→ **Source document**:
Quoting F.M. Cornford, Plato's Theory of Knowledge, page 28
Now the Theaetetus will later have much to say about memory. Why is there no mention of that peculiar impersonal memory of knowledge before birth? There is no ground for supposing that Plato ever abandoned the theory of Anamnesis. It cannot be mentioned in the Theaetetus because it presupposes that we know the answer to the question here to be raise afresh: What is the nature of knowledge and of its objects? For the same reason all mention of the forms is excluded. The dialogue is concerned only with the lower kinds of cognition, our awareness of the sense-world and judgments involving the perception of sensible objects. Common sense might maintain that, if this is not all the 'knowledge' we possess, whatever else can be called knowledge is somehow extracted from such experience. The purpose of the dialogue is to examine and reject this claim of the sense-world to furnish anything that Plato will call 'knowledge'. The Forms are excluded in order that we may see how we can get on without them; and the negative conclusion of the whole discussion means that, as Plato had taught ever since the discovery of the Forms, without them there is no knowledge at all.


There are many ways to respond to this as a species of circular reasoning but I will confine myself to a few observations.

The discussion in Theaetetus advanced well beyond where Cornford placed it.

Cornford saying that it ended as a kind of tethered goat swallowed by aporia ignores the role of Theaetetus and how much or not he was able to learn. For Cornford, Plato is an organized set of doctrines that are given through the guise of dialogue. Once one starts listening to the differences between dialogues as necessary for their own purposes, this top-down hierarchy of meaning stops helping.

→ **Dataset content**:

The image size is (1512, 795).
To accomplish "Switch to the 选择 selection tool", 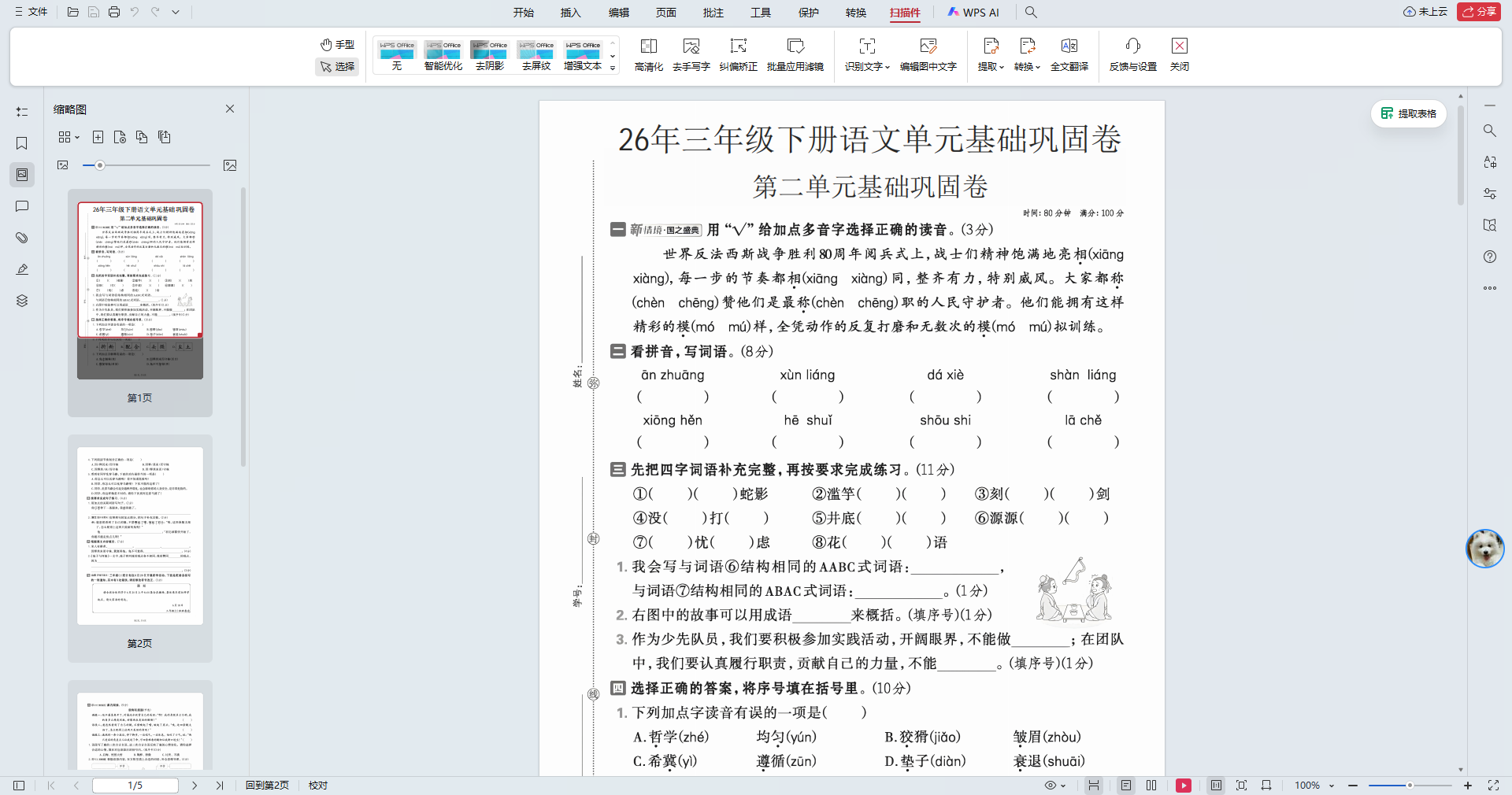I will click(x=337, y=67).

→ **Problem requirements**: From the text on Cornford and the Theaetetus, extract word for word the part that begins with the words containing "There are many" and ends with "meaning stops helping.". The material has no connection to the text about Cornford and the Theaetetus.

→ **Answer below**:
There are many ways to respond to this as a species of circular reasoning but I will confine myself to a few observations.

The discussion in Theaetetus advanced well beyond where Cornford placed it.

Cornford saying that it ended as a kind of tethered goat swallowed by aporia ignores the role of Theaetetus and how much or not he was able to learn. For Cornford, Plato is an organized set of doctrines that are given through the guise of dialogue. Once one starts listening to the differences between dialogues as necessary for their own purposes, this top-down hierarchy of meaning stops helping.